REQUIRED WORK
A) Who composed the score for the film covered in the review of The Drama?
B) Write out the review of The Drama from "What’s the worst" to "become the unforgivable?".

TEXT SECTION
The Drama (2026)

  • Director: Kristoffer Borgli
  • Screenplay: Kristoffer Borgli
  • Cast: Zendaya, Robert Pattinson, Alana Haim, Mamoudou Athie
  • Cinematography: Arseni Khachaturan
  • Editing: Joshua Raymond Lee, Kristoffer Borgli
  • Score: Daniel Pemberton
  • Genre: Romantic black comedy
  • Runtime: 105 minutes

What’s the worst thing you’ve ever done?

For me, it would be neglecting this blog for a hot minute. I was catching some z’s. I digress.

A chance sighting of their wedding DJ smoking heroin on the street results in soon-to-be-wed couple Emma and Charlie (Zendaya and Robert Pattinson, respectively) discussing where to draw the line when it comes to a person’s most shameful wrongdoing. At what point does the unacceptable become the unforgivable?

EXTRACTED INFORMATION
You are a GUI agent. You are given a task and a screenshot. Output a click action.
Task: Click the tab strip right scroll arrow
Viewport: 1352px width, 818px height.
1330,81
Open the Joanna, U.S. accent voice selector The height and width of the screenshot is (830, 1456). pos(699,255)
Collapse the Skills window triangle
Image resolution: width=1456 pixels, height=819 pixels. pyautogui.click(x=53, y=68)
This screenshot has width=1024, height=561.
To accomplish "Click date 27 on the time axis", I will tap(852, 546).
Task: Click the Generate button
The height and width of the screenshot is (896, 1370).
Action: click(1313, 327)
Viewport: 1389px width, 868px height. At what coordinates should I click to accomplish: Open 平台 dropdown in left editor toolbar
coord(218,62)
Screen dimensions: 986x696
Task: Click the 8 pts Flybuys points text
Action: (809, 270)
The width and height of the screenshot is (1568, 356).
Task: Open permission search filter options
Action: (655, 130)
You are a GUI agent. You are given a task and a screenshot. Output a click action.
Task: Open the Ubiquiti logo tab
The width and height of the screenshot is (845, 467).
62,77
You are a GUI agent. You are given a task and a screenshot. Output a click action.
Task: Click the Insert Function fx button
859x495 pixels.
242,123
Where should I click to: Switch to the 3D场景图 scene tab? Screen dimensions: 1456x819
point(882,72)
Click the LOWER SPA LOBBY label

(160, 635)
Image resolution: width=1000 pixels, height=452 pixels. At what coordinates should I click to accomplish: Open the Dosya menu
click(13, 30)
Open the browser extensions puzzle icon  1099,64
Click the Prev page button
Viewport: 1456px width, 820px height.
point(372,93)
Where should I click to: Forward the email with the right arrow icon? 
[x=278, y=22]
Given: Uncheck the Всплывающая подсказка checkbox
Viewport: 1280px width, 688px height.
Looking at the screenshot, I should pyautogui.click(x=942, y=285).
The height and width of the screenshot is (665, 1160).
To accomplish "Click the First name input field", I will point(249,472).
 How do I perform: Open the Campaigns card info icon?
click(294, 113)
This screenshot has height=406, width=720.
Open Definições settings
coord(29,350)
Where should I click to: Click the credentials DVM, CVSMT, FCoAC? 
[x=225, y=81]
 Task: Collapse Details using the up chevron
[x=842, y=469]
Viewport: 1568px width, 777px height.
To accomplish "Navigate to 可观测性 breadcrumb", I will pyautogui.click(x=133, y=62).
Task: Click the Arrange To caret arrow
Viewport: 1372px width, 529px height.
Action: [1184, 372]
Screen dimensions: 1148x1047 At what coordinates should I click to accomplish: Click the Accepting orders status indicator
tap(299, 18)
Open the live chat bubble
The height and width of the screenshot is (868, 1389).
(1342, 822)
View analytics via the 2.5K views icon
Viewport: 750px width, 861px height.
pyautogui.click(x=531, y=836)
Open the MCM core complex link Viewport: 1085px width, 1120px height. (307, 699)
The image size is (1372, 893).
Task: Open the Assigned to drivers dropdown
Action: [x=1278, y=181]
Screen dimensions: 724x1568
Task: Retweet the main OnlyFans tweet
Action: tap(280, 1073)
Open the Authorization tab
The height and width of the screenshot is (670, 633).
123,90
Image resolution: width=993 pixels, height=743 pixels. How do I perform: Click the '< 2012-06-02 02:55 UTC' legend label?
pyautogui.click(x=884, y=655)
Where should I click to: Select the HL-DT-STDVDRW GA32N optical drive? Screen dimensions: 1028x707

PER-TASK OUTPUTS
A) Daniel Pemberton

B)
What’s the worst thing you’ve ever done?

For me, it would be neglecting this blog for a hot minute. I was catching some z’s. I digress.

A chance sighting of their wedding DJ smoking heroin on the street results in soon-to-be-wed couple Emma and Charlie (Zendaya and Robert Pattinson, respectively) discussing where to draw the line when it comes to a person’s most shameful wrongdoing. At what point does the unacceptable become the unforgivable?